Duinriet
 
Calamagrostis epigejos






Het Duinriet Calamagrostis epigejos groeit op zandgrond, in duinen en aan waterkanten. De standplaatsen zijn meestal open, vochtig en tamelijk voedselarm. We vinden deze plant meestal in de duinen, elders is ze zeldzaam.
Deze soort bloeit van juni tot augustus met purpergroene pluimen.

Het Duinriet kan andere soorten verdringen, doordat ze grote gedeelten van de biotoop kan overgroeien. Het is een pionier op onder meer opengemaakte bodems en kapvlakten. Ze heeft immers voldoende licht nodig.

In duingraslanden wordt het wegvallen van begrazing door Konijnen Oryctolagus cuniculus zichtbaar doordat er een verruiging optreedt met Duinriet. Deze plant vormt een soort grasruigte, hetgeen ten koste gaat van de soortenrijkdom.
Nadien wordt de plant zelf verdrongen door andere planten zoals Braam Rubus fruticosus en Framboos Rubus idaeus.
De wortels houden de duinen vast, zodat ze helpt de winderosie tegen te gaan.

Als ondergroei in bijvoorbeeld aanplantingen van Zwarte Den Pinus nigra houdt de plant Konijnen weg. Bomen (zoals Beuk, Hulst en Taxus) slaan hierdoor op, want het Duinriet vrijwaart deze van konijnenvraat. Duinriet draagt hier dus bij tot een natuurlijke omvorming van naaldbos tot loofbos. Het Duinriet blijft hier wel laag en ijl.

Door de aanwezigheid van kiezelzuren is deze plant ongeschikt als veevoer.

Duinriet is één van de waardplanten van de vlinders Bont Zandoogje Pararge aegeria, Witstipgrasuil Mythimna albipuncta, Zwartsprietdikkopje Thymelicus lineola en Koevinkje Aphantopus hyperantus.

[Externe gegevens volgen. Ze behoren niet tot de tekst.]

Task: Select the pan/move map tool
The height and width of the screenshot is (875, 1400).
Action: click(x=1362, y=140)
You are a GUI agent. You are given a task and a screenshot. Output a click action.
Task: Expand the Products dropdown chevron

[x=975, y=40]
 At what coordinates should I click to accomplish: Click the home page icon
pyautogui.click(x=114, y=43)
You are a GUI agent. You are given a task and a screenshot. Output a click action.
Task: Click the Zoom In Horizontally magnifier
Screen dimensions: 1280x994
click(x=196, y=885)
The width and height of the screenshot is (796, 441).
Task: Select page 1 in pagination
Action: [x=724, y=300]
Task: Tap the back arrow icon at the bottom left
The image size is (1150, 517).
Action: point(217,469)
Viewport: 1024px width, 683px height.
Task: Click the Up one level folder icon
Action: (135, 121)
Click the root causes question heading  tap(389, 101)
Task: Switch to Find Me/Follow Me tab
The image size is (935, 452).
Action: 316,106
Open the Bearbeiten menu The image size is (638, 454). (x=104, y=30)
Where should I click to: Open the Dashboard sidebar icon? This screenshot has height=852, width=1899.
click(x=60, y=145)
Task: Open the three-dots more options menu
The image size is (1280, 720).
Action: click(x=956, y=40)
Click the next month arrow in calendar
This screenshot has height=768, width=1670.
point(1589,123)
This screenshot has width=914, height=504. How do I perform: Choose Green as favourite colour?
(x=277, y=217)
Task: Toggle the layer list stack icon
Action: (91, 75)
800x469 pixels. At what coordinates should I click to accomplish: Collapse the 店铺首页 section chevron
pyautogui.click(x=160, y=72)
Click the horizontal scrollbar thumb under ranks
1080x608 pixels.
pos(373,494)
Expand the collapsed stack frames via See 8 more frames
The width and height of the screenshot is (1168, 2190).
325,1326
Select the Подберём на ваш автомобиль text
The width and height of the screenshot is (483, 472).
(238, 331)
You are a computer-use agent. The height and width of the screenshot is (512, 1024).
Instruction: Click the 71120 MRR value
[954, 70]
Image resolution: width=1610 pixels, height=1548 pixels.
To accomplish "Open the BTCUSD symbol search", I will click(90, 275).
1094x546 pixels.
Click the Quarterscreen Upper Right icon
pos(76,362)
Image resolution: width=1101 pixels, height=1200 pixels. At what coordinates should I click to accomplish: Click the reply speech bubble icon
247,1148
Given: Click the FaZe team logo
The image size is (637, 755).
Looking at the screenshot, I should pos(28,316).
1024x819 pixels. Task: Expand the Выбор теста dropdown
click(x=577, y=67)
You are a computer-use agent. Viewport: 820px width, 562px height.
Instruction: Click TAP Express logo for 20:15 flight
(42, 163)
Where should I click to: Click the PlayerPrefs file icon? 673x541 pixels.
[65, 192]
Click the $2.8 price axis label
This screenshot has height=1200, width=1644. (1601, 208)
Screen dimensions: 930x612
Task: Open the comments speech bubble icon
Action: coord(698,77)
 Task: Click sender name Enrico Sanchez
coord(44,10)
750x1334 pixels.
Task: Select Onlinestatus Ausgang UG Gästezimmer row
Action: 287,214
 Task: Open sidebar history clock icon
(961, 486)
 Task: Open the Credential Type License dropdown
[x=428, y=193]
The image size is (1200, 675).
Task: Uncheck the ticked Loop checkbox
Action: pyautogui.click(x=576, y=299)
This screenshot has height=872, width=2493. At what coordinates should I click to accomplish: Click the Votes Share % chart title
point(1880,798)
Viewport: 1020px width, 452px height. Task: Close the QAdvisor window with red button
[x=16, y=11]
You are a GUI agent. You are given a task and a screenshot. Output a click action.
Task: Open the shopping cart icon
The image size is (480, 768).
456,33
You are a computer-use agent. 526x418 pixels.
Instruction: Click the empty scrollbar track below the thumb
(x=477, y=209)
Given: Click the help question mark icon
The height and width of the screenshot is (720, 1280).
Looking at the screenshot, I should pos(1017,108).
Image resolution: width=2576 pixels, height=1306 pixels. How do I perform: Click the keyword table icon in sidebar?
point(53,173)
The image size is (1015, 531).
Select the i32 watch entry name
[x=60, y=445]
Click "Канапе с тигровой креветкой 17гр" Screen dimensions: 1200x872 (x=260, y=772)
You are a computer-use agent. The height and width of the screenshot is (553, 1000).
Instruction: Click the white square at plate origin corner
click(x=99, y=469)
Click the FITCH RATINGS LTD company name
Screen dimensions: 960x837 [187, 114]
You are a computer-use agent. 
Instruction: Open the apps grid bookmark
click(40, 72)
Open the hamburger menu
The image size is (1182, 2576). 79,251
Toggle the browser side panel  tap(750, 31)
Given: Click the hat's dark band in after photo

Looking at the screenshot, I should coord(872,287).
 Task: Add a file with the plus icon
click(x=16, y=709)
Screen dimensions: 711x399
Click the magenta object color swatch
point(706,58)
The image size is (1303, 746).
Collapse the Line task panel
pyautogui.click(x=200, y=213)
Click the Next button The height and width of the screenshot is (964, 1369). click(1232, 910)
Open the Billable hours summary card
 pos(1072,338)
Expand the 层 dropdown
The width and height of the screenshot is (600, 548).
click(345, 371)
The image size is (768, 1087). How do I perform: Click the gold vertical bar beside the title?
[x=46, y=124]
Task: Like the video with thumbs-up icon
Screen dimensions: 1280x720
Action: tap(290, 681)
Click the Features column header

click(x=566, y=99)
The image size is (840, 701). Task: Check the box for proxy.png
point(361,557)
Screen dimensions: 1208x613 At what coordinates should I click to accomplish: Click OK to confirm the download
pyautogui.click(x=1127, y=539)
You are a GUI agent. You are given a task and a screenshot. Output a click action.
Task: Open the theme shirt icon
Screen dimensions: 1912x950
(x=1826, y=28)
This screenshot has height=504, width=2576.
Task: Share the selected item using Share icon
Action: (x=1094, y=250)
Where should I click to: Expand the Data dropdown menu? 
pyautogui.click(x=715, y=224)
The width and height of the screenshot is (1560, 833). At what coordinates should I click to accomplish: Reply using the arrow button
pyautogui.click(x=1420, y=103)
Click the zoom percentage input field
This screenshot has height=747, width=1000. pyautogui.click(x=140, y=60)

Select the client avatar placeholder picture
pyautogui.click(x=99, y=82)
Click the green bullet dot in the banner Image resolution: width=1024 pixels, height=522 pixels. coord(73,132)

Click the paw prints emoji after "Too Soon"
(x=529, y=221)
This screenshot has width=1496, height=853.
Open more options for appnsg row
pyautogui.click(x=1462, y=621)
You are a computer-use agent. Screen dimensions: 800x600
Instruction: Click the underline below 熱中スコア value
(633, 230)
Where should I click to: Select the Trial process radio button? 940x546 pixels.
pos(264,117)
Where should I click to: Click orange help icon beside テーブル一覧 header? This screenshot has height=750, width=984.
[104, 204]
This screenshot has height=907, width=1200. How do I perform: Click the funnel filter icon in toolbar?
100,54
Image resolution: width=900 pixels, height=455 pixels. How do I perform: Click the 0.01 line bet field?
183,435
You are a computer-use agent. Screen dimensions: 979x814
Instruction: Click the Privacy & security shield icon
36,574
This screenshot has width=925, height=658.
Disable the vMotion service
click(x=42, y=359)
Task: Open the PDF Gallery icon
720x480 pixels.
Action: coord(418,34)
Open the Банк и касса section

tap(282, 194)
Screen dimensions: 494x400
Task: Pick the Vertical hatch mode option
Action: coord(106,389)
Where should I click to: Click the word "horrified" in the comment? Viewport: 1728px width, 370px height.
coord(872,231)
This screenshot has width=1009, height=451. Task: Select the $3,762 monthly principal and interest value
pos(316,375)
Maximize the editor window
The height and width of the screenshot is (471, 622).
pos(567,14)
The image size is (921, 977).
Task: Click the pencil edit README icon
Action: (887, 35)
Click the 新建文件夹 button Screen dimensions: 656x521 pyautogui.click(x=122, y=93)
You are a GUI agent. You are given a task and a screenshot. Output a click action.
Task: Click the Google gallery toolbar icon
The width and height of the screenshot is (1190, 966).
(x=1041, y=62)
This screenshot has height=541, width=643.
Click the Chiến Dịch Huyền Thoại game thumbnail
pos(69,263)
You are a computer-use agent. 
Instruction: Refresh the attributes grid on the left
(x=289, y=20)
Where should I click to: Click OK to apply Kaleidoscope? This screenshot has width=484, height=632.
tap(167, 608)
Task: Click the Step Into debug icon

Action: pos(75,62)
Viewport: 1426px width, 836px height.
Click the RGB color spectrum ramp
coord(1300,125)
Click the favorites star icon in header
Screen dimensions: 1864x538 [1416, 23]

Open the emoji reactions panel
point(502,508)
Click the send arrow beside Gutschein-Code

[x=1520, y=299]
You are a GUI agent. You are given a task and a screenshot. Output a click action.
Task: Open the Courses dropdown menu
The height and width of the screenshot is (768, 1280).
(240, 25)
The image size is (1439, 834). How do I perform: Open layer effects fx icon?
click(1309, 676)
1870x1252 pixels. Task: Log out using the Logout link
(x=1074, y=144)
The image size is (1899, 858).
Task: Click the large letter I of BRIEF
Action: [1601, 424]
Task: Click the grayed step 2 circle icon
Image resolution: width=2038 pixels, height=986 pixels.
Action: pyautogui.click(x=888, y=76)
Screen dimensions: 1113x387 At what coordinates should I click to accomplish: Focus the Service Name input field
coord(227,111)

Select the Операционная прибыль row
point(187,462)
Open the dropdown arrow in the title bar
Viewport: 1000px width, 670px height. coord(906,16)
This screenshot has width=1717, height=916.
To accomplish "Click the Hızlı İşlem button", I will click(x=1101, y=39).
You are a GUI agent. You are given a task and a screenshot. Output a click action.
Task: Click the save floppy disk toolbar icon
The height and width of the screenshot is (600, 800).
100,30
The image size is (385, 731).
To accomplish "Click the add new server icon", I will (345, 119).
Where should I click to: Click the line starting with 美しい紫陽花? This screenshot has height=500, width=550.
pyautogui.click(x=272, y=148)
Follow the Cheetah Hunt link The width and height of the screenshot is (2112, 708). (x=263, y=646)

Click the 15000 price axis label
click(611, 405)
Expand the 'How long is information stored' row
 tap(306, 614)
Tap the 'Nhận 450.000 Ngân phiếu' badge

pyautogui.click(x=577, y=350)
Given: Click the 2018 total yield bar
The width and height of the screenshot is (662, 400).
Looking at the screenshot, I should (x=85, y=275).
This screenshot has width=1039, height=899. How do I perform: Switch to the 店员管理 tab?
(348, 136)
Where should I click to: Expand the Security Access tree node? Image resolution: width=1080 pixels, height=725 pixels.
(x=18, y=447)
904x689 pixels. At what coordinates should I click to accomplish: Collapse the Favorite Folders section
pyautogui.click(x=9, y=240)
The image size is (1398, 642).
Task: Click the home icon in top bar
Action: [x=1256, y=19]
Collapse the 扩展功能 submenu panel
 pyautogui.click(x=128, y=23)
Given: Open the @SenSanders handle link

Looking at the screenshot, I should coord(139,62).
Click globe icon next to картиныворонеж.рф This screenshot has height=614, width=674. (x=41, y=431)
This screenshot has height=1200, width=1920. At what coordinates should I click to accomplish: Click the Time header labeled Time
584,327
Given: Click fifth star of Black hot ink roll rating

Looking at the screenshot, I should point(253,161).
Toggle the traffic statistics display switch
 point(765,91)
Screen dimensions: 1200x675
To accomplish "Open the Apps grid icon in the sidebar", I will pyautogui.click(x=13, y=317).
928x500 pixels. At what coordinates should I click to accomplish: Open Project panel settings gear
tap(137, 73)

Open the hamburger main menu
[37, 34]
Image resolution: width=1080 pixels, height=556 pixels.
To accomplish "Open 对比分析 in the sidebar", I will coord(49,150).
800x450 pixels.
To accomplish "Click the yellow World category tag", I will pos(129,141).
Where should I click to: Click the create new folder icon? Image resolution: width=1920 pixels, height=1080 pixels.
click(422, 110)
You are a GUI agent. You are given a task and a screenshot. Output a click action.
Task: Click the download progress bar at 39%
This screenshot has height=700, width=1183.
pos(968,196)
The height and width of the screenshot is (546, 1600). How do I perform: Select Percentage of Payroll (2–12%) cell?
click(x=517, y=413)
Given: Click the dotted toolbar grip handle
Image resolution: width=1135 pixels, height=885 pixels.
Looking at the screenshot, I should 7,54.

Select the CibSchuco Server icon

De Duinriettangwesp Anteon pubicorne is een parasitaire wesp die van half mei tot eind augustus vooral voorkomt op Duinriet en met Riet Phragmites australis begroeide zandvlakten. De gastheren van deze wesp zijn verschillende dwergcicaden.

De Moerastangwesp Anteon fulviventre bewoont vochtige terreinen zoals wilgenbossen en broekbossen. Deze soort -die tot een moeilijk te determineren nauwverwante groep wespen behoort - vliegt van begin mei tot eind oktober. Het is een parasitaire wesp die als gastheren dwergcicaden heeft. De dwergcicade Mocydia crocea, die vooral op Duinriet voorkomt, is een belangrijke gastheer.

In rietvegetaties op voedselrijke, vochtige bodems komt ook de Wilgentangwesp Anteon gaullei voor. De gastheren van deze parasitaire wesp zijn onder meer maskercicaden.  

De Langgesteelde Miertangwesp Gonatopus lunatus is een zeer zeldzame tangwesp die van eind mei tot eind augustus voorkomt in open, zandige terreinen, zoals duinen en zandopspuitingen, onder meer tussen Duinriet Calamagrostis epigejos.